Upon review, I find that Defendants are entitled to fees and costs under Fla. Stat. § 320.838 based on either set of factors. Indeed, a denial of such an award would frustrate the remedial purpose of the statute. Moreover, as noted in the order granting summary judgment, Kelly's warranty claims were without merit. See (Dkt. 67 at 18-20). As to her claim against North Trail, Kelly's testimony directly contradicted her claim that a substantial defect existed in the addition of the rear awning. (Id. at 19). And as to her claim against Newmar, Kelly failed to identify any record evidence showing an unrepaired Newmar defect that was present in her RV during the first twelve months of her ownership. (Id. at 19-20). Defendants are therefore entitled to fees and costs under this provision.
Entitlement Under the RV Purchase Contract
North Trail contends that it is entitled to fees pursuant to the attorney's fee provision in the RV Purchase Contract. (Dkt. 83 at 7), which provides, in pertinent part:
APPLICABLE LAW, VENUE AND ATTORNEY'S FEES. . . . In such action or lawsuit, the prevailing party shall be entitled to recover its attorneys fees' against the other party.(Dkt. 41-3 at 7).
Kelly disputes North Trail's entitlement to fees, contending that the fee provision "is buried in the fine print on the back of the purchase contract, which should render it unenforceable." (Dkt. 84 at 7). Her contention is without merit.
"Under Florida law, a contractual attorney's fee provision must be strictly construed." Succar Succar v. Safra Nat'l Bank of New York, 237 F. App'x 526, 528 (11th Cir. 2007) (internal quotations and citation omitted). "Florida law . . . requires contractual provisions for attorney's fees to 'unambiguously state that intention and clearly identify the matter in which the attorney's fees are recoverable . . . .'" Am. Univ. of the Caribbean, N.V. v. Caritas Healthcare, Inc., 441 F. App'x 644, 645 (11th Cir. 2011) (quoting Sholkoff v. Boca Raton Cmty. Hosp., Inc., 693 So. 2d 1114, 1118 (Fla. 4th DCA 1997)). "Provisions in ordinary contracts awarding attorney's fees and costs to the prevailing party are generally enforced. Trial courts do not have the discretion to decline to enforce such provisions, even if the challenging party brings a meritorious claim in good faith." Lashkajani v. Lashkajani, 911 So. 2d 1154, 1158 (Fla. 2005).

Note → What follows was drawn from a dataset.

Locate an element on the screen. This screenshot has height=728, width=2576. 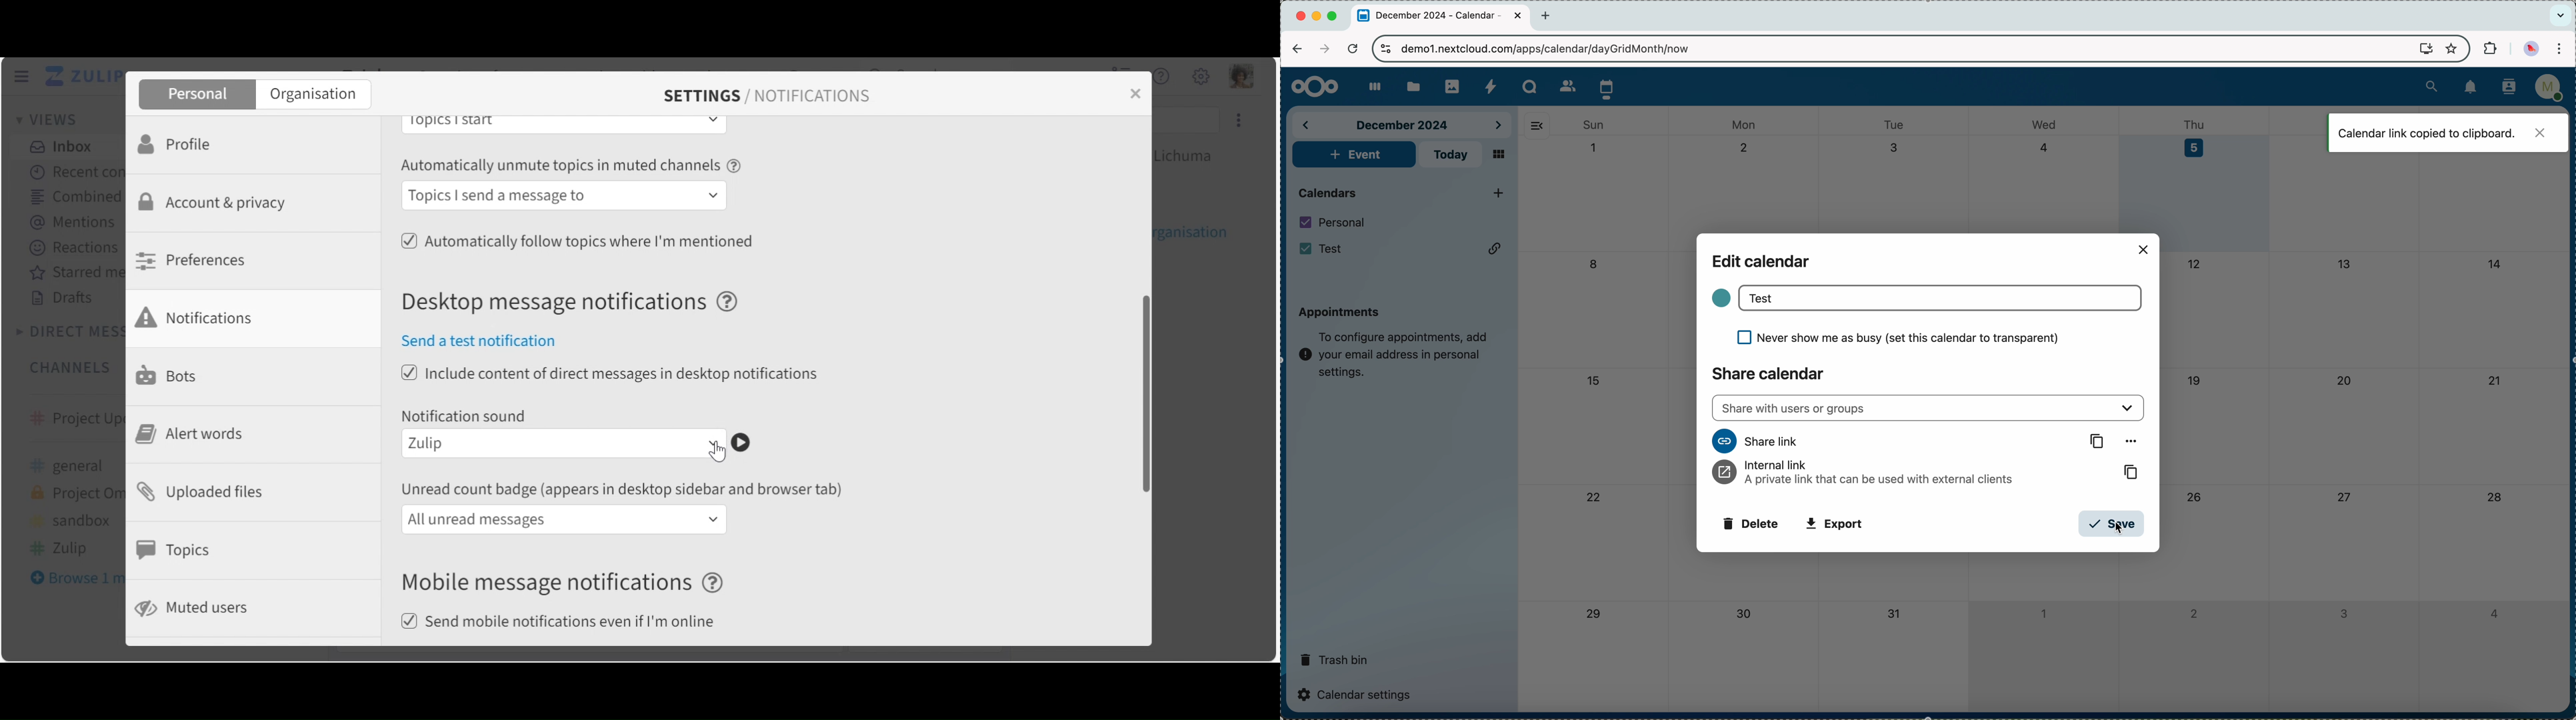
19 is located at coordinates (2195, 380).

Upon review, I am not persuaded by Kelly's arguments. Although the fee provision appears on the reverse side of the contract, the front of the document includes, above the signature line which she signed, a reference to the terms and conditions of the contract contained on the back side. (Dkt. 41-3 at 6); (Dkt. 84 at 8). Indeed, Florida courts have held that such language provides adequate notice that a party to a contract "was agreeing to other provisions which were on the back of the contract." Rudy's Glass Const. Co. v. E. F. Johnson Co., 404 So. 2d 1087, 1089 (Fla. 3d DCA 1981). Moreover, the paragraph which includes the fee provision is titled, in pertinent part, "ATTORNEY'S FEES." (Dkt. 41-3 at 7). Last, Kelly testified that she read the entire Purchase Contract, had no unanswered questions, and signed the agreement. (Dkt. 41 at 44:20-25; 45:1-3); (Dkt. 41-3 at 6). Accordingly, North Trail is entitled to its fees under the Purchase Contract's fee provision.

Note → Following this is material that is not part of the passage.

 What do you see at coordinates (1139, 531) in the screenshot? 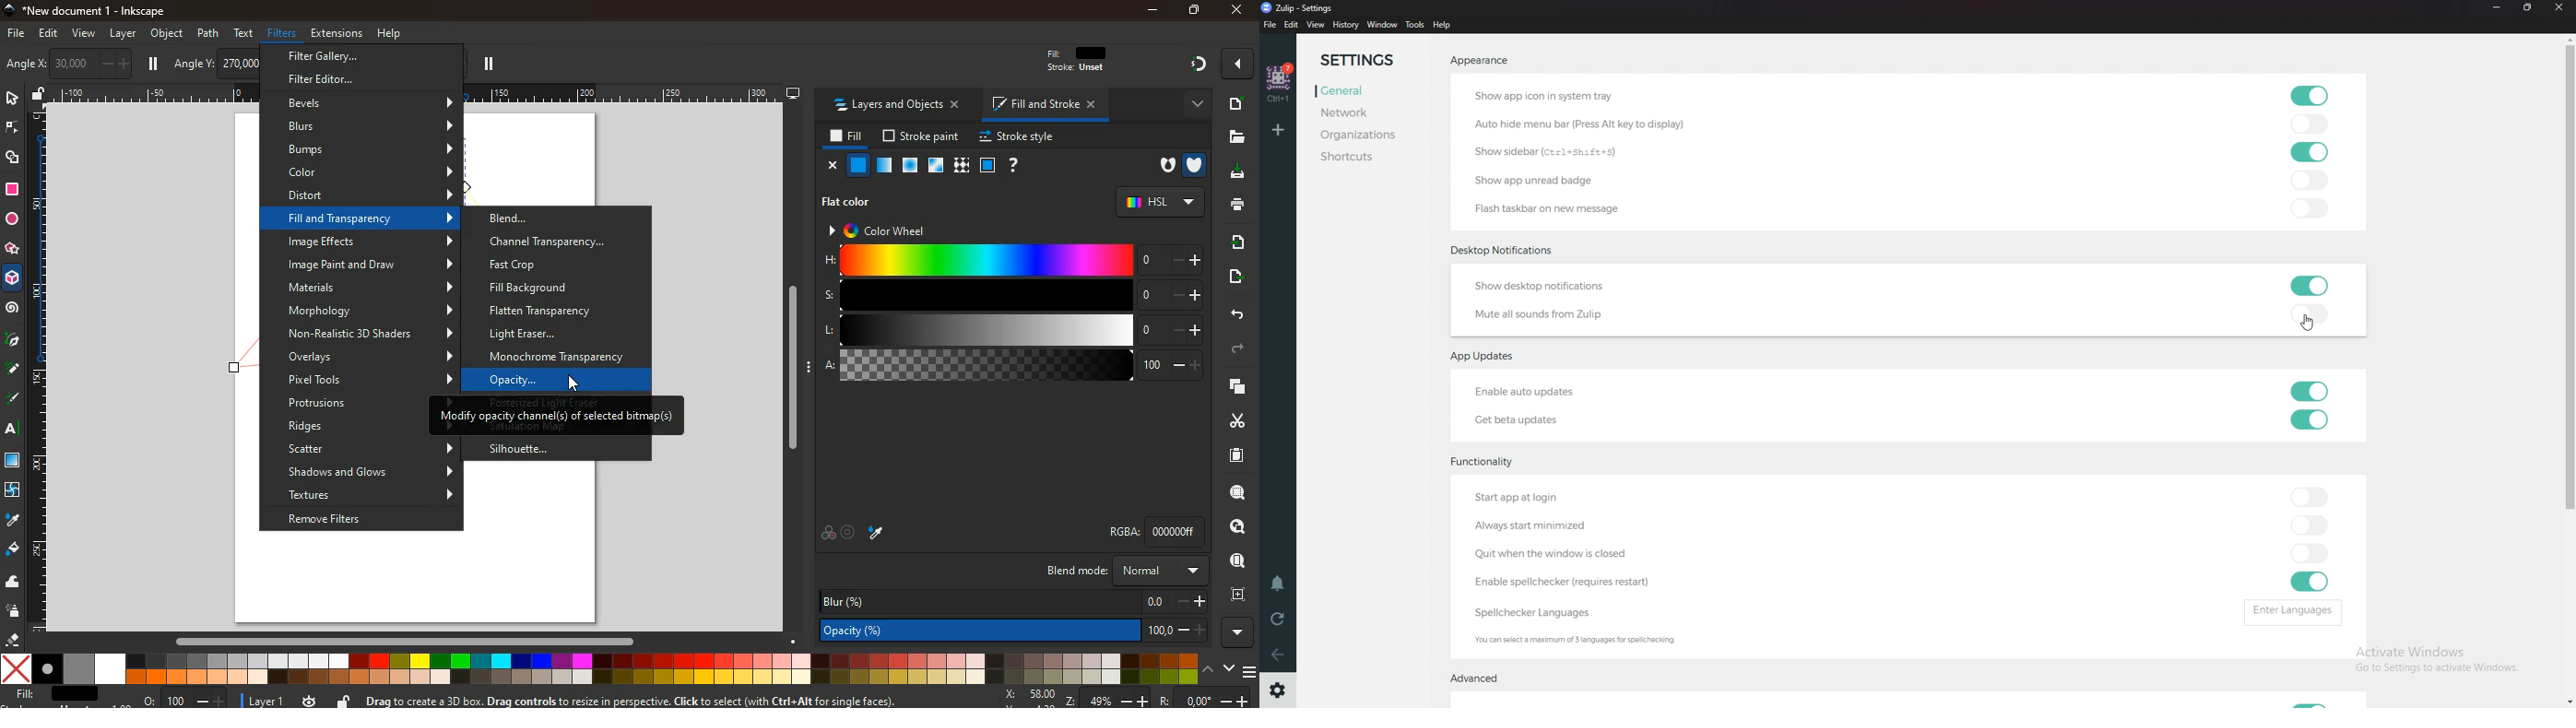
I see `rgba` at bounding box center [1139, 531].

II. Defendants' Motion for Award of Appellate Attorney's Fees
Defendants first seek appellate attorney's fees under Fla. Stat. § 320.838. (Dkt. 89 at 5-7). They contend, and Kelly agrees, that the "standard" for an award of attorney's fees under § 320.838 requires a finding that a plaintiff's lawsuit was "frivolous, unreasonable, or without foundation." (Id. at 5). Notwithstanding, I find that a variety of factors may be considered to determine a party's entitlement to fees and costs based on how other courts have resolved attorney's fees disputes regarding similarly worded fee provision statutes.

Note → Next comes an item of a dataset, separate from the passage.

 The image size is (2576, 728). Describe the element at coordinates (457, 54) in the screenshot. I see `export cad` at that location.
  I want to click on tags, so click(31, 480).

Defendants characterize this standard as the "Davenport Standard." (Dkt. 89 at 5-6) (citing Davenport v. Thor Motor Coach, Inc., 2016 WL 8200521, at *3 (M.D. Fla. 2016), aff'd, Davenport v. Thor Motor Coach, Inc., 661 F. App'x 997 (11th. Cir. 2016). The district court's decision in Davenport, however, is not binding on this Court. And although the Eleventh Circuit affirmed the district court's decision, it did not address the district court's denial of fees under § 320.838. --------
Defendants are not entitled to appellate fees under § 320.838. Indeed, as to the scope of the appeal, Kelly did not challenge the entry of summary judgment as to her statutory warranty claims. In any event, Defendants provide no authority supporting their contention that a prevailing party is entitled to appellate attorney's fees under § 320.838 when judgment on those claims was not challenged on appeal. Notwithstanding, under either the Human Society or Blanco factors, I decline to exercise my discretion to award appellate attorney's fees to Defendants under § 320.838.
North Trail also contends that it is entitled to its appellate fees under the Purchase Contract's fee provision and Fla. Stat. § 59.46. (Dkt. 89 at 8). Kelly opposes appellate fees, reasserting that the fee provision "is buried in the fine print on the back of the purchase contract, which should render it unenforceable." (Dkt. 89 at 21). Her contention is without merit.
Under Fla. Stat. § 59.46, "[i]n the absence of an expressed contrary intent, any provision of a statute or of a contract entered into after October 1, 1977, providing for the payment of attorney's fees to the prevailing party shall be construed to include the payment of attorney's fees to the prevailing party on appeal." Id. As noted, the Purchase Contract provides for the payment of attorney's fees to the prevailing party. (Dkt. 41-3 at 7). North Trail was the prevailing party in the appeal because the Eleventh Circuit affirmed the entry of summary judgment in its favor. Accordingly, North Trail is entitled to appellate fees under the Purchase Contract and Fla. Stat. § 59.46.
Conclusion
In sum, Defendants' Renewed Motion for Entitlement to Recover Costs and Attorneys Fees (Dkt. 83) is GRANTED. Appellees' Motion for Award of Attorney's Fees is GRANTED in part and DENIED in part. A ruling as to the reasonableness of any fee award is DEFERRED. Defendants are directed to file a motion addressing the reasonableness of the fees and costs they seek, with supporting documentation, within thirty (30) days. Plaintiff shall respond to the motion within fourteen (14) days.
DONE AND ORDERED this 22nd day of February, 2021.